[Archiver-dev] UpLib and archiving

Sun Oct 17 23:01:12 CEST 2010

Just noticed this list, and thought I'd sign up.

I build the UpLib archive system, at http://uplib.parc.com/.

The latest release includes new support for building very large
archives.  UpLib has some support for email archiving already, including
thread analysis and a built-in IMAP server, but that support needs to be
re-worked for efficiency to support large archives.  So I'm thinking
about that just now.

Some topics:

1.  An email thread analysis library which works on a mixin, say
    ThreadableEmail, so that different email packages could use it.

2.  Support for multipart/related parsing.

3.  Indexing for search.  UpLib currently indexes email into PyLucene
    with the following fields:

      date (untokenized)
      contents (tokenized -- just the body text, not the headers)
      email-message-id (untokenized)
      email-guid (untokenized -- a hash of the message-id)
      email-subject (tokenized)
      email-from-name (tokenized, only used if present)
      email-from-address (untokenized)
      email-attachment-to (untokenized, for attachments, guid of message)
      email-thread-index (untokenized, thread ID)
      email-references (untokenized, zero or more email-guids)
      email-in-reply-to (untokenized, zero or more email-guids)
      email-recipient-names (untokenized [should be tokenized])
      email-recipients (untokenized -- who the message was sent to)

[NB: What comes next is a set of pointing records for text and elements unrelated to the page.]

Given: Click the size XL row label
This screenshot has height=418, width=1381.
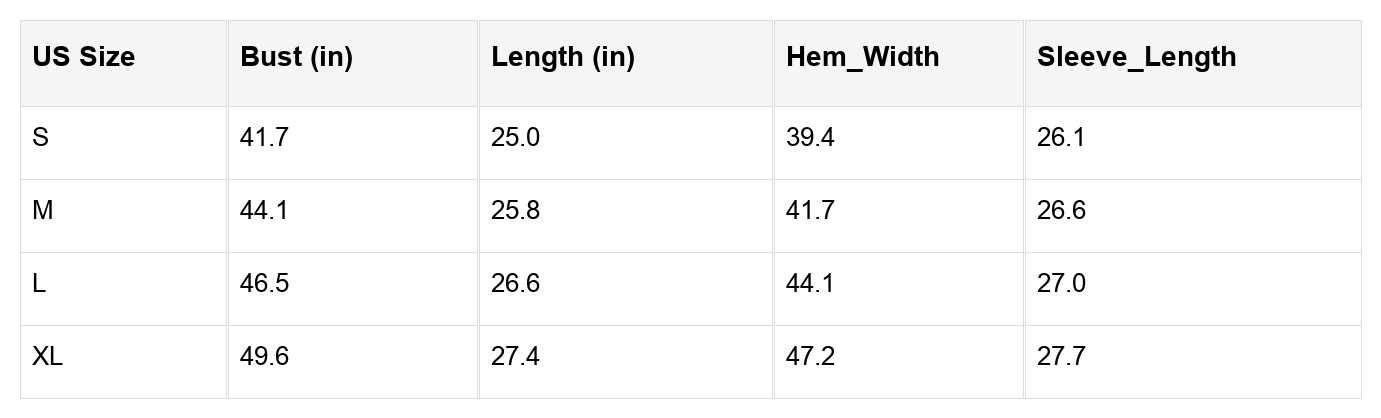Looking at the screenshot, I should [x=48, y=357].
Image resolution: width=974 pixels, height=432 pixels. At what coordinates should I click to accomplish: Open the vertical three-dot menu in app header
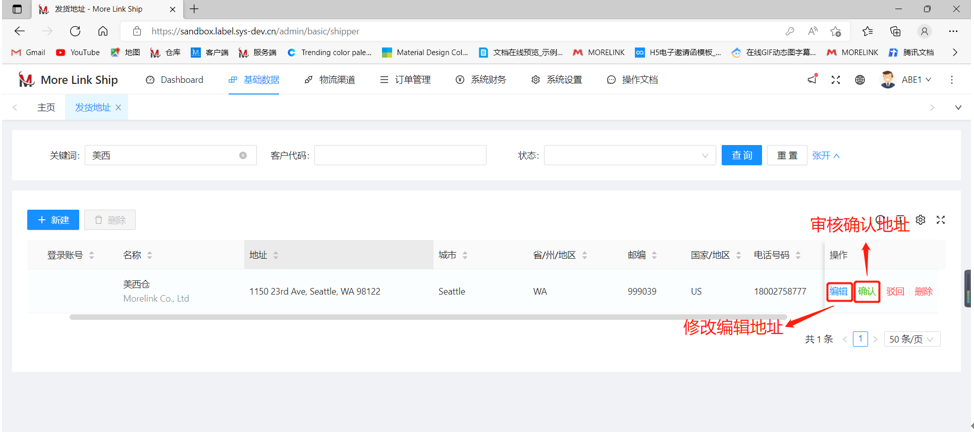coord(952,80)

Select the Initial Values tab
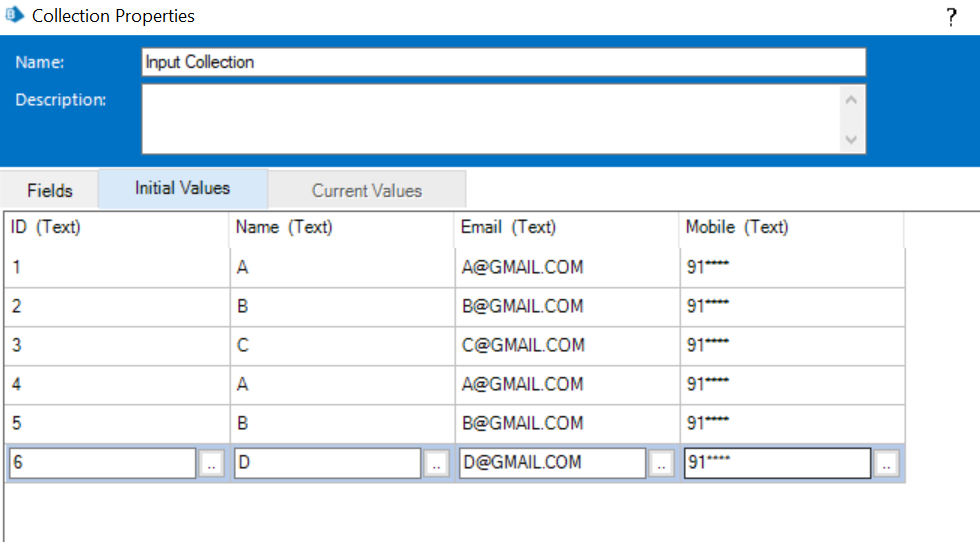pyautogui.click(x=183, y=188)
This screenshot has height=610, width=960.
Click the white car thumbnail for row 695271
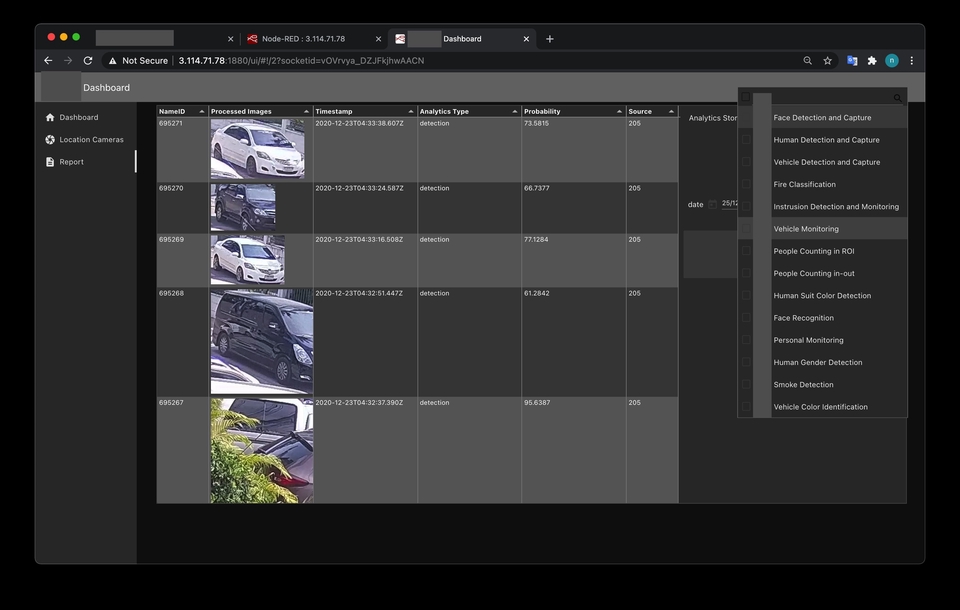pyautogui.click(x=257, y=149)
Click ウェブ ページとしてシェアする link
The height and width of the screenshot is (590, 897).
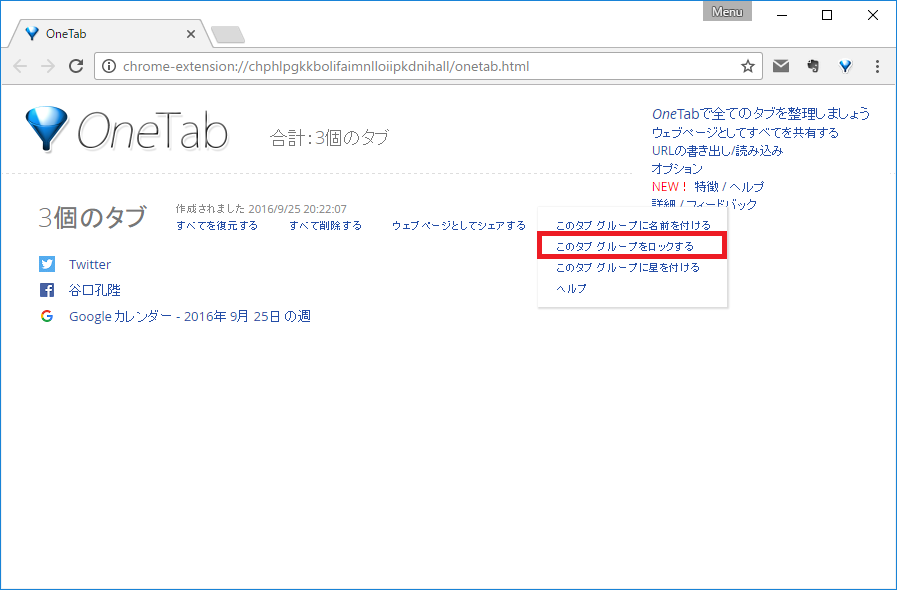(458, 226)
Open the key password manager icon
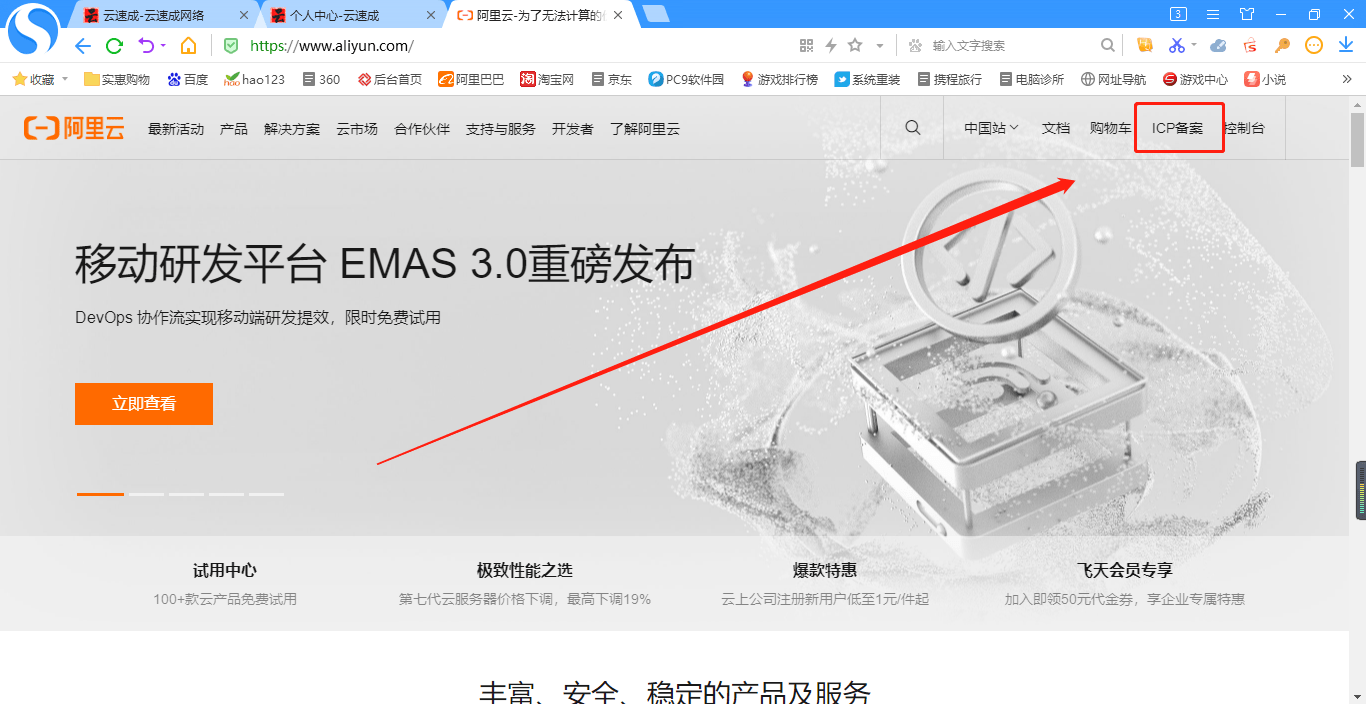Image resolution: width=1366 pixels, height=704 pixels. coord(1282,46)
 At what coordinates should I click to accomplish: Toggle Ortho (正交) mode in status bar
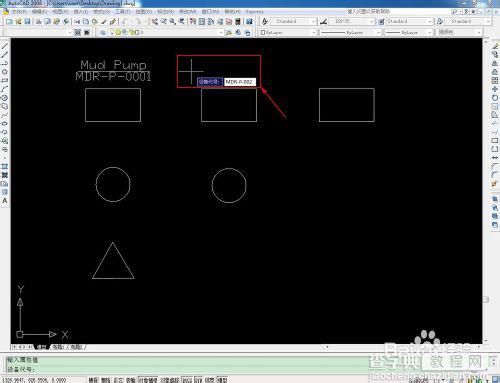pos(118,380)
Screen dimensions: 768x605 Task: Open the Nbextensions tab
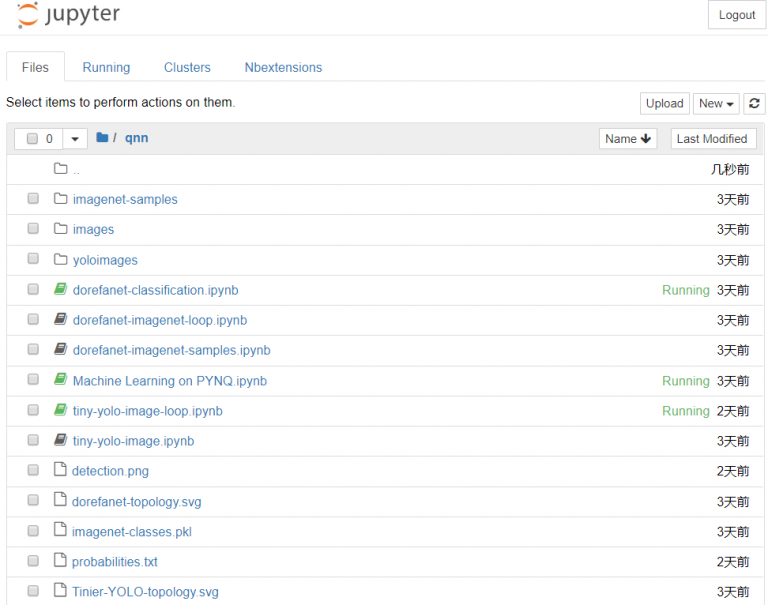(x=283, y=67)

    Attachments are extracted, and indexed separately, with links from the
    attachment to the message, and links from the message to its
    attachments.  This is a nice feature of UpLib over more specifically
    mail-archiving systems -- it can also archive images, Word, PDF, etc.,
    and do proper metadata indexing on all of the various types.

    It also tries to leverage Lucene's multi-language support, by
    running a language guesser over the text of the email, and selecting
    the Lucene Analyzer which most closely matches that language.

    So, is this a good list of indexing fields?  Bad list?  Where does
    the Dublin Core factor into this?

4.  Archive server frameworks.  My IMAP server is currently built on top
    of Medusa, like the rest of UpLib.  No one's working on Medusa.

Bill